# Description of the task:
From the passage on NHS digital systems below, extract the portion starting with "The discussion breaks" and going on through "the ICP modal.", word for word.

# Passage provided:
__________

In the past few years, the number of changes in the healthcare system has been acute, from health ministers, a funding crisis, to the Cost-of-Living and five-year forward views.
On 14 November, digital health professionals from the NHS Trust and Imprivata participated in an online webinar to address how the NHS is trying to streamline and enable a more efficient NHS healthcare system and how digital systems could help manage increasingly difficult challenges and demand which is burdening the NHS breaking point.
In years prior and in 2022, the crises facing the NHS have included a carousel of prime ministers, a lack of funding and workforce, the cost of living and a new Health Act, culminating in a dysfunctional system for patients accessing medical records and treatment and raises security concerns over the handling of personal data.
Introduced on 1 July 2022, 42 Integrated Care Systems were formally established across England under the Health and Care Act 2022 to improve coordinated and connected healthcare across the NHS.
Andy Wilcox, Senior Solutions Marketing & Enablement Manager, at Imprivata opened the discussion, saying: “It feels like (ICS’ and ICU’s) will be very beneficial in the future, but right in the short term it’s obviously been very disruptive”.
Digital identity fits into the strategy for substantially enhancing for the efficiency of everyday NHS systems and operations to deliver fast access to medical information, improve security and ensure compliance.
The discussion breaks down what any healthcare professionals means by access, enabling all clinicians, other professionals in the organisation and patients can have access to medical information in a secure end-to-end system.
Systems which used to be used by individual hospitals have slowly moved to national systems and now several hospital may or may not be sharing information using different login portals in the ICP modal.
The evolution of healthcare delivery aims to facilitate multi-agency partnerships spanning the NHS, local and national government and social enterprises and reimagine how we can achieve an open communication channel between patients and clinicians, without compromising security and data privacy. As different agencies and organisations need access to the same patient informations, it is essential that security and privacy frameworks are adhered to.

__________

[Saved entries]
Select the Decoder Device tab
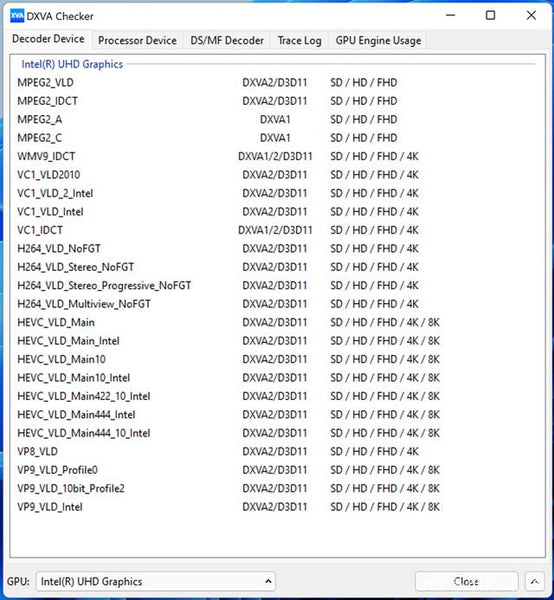 click(48, 39)
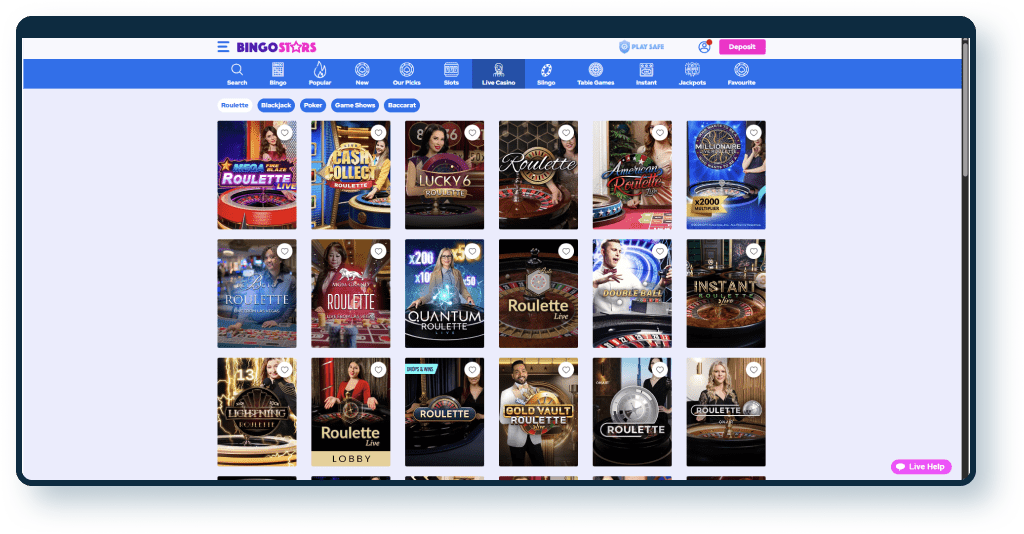Select the Jackpots category icon
The width and height of the screenshot is (1024, 534).
692,73
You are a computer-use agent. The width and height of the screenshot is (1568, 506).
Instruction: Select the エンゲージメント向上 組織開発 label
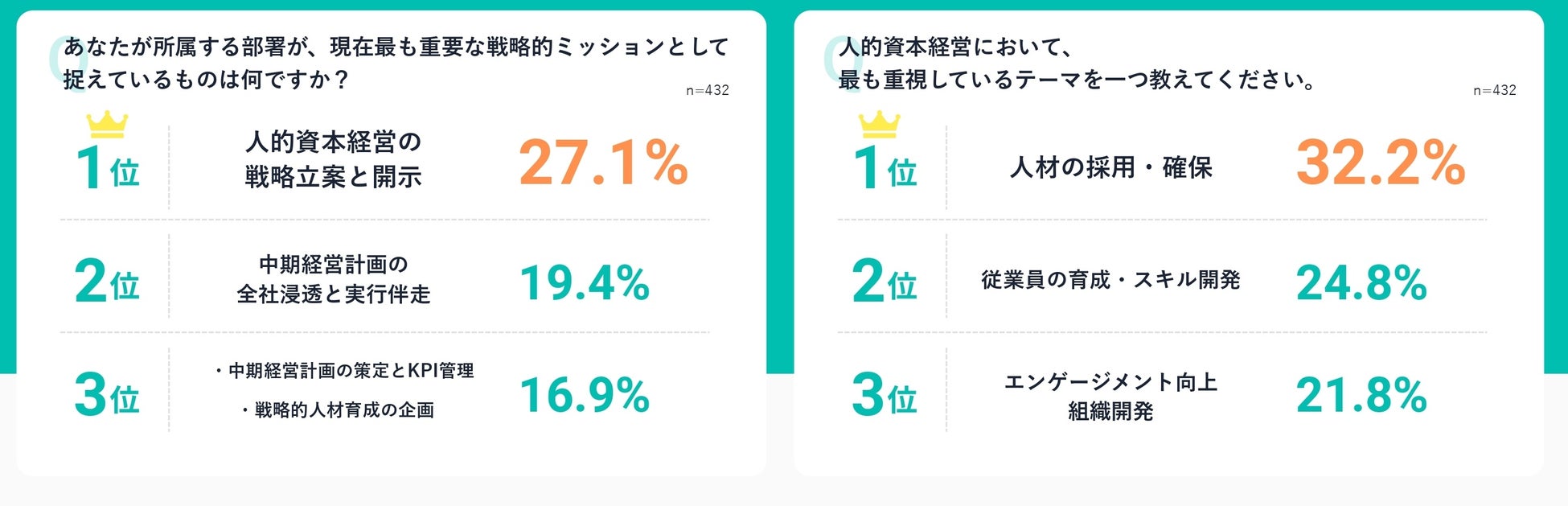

__________

# Expected answer:
The discussion breaks down what any healthcare professionals means by access, enabling all clinicians, other professionals in the organisation and patients can have access to medical information in a secure end-to-end system.
Systems which used to be used by individual hospitals have slowly moved to national systems and now several hospital may or may not be sharing information using different login portals in the ICP modal.